Across the screen was a text from an unknown number.

I’m ready now.

Chills rippled up her forearms. Cadence frowned and looked up at Kru. “Who is it?”

“Sasha left because she said she wasn’t ready to fall for me.”

A knife. That’s what it felt like. The realization of what this text meant cut her insides. The words were blades. But…Kru wasn’t hers. We’re friends, right? He needed a friend.

“There’s no text thread,” she whispered. “Why is the number unknown if she was yours?”
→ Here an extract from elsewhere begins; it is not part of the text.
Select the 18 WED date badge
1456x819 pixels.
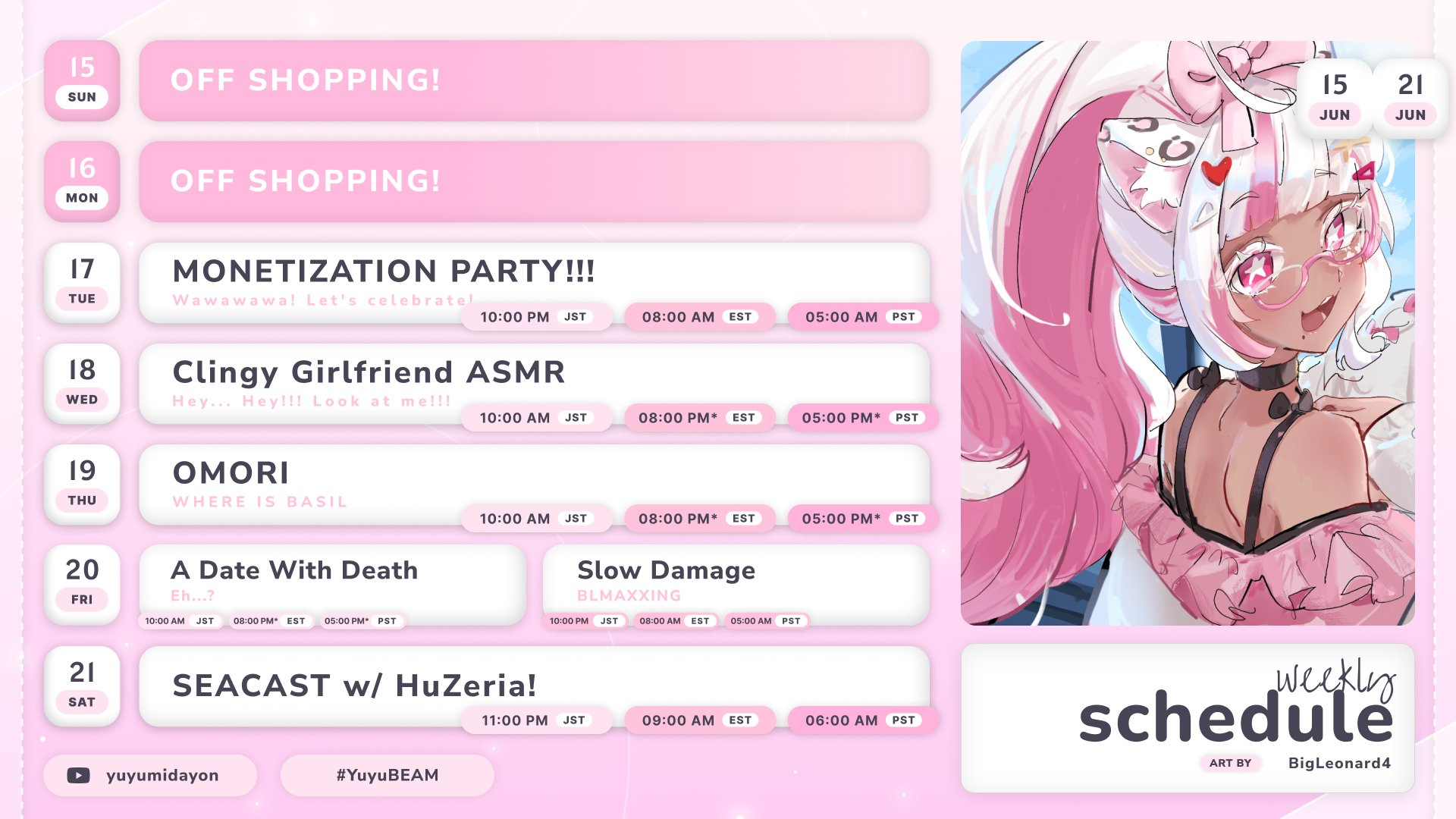point(82,383)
He looked around, hands on his hips, faraway gaze in his eyes. He was seeing a world she didn’t see right now. Flashbacks, perhaps. “I blocked her last number. She must’ve gotten a new phone.”

“You blocked your mate?”

“It’s complicated.”

She wanted to ask a hundred rapid-fire questions. She wanted to understand the dynamics, but he was giving her short answers, and she’d been friends with enough men to see where that would lead—the great shutdown.

So instead of asking him for personal admissions, she asked instead, “How can I help?”

His eyes cleared and darted to her. Kru shifted his weight to the other side and seemed unsure how to answer. He looked so handsome in the afternoon light, the edge of the woods a blurry green background behind him. He wore dirt-stained work pants and scuffed boots. His legs were long and thick with muscle, and his shoulders pressed against the thin material of a burgundy T-shirt as he stayed like that, hands on his hips. He wore a backwards baseball cap, and had a dirt smear that ran from his cheek to his neck. His eyes were such a bright green, they were hard to look away from.

His Adam’s apple dipped low as he swallowed. “I think you already did it.”

Cadence cocked her head, unsure. “What do you mean?”

“You asked how you can help. Just you asking about my day, and caring enough to ask how you can help is it. That’s all I needed.”

She forced a crooked, sympathetic smile. “She hurt you.”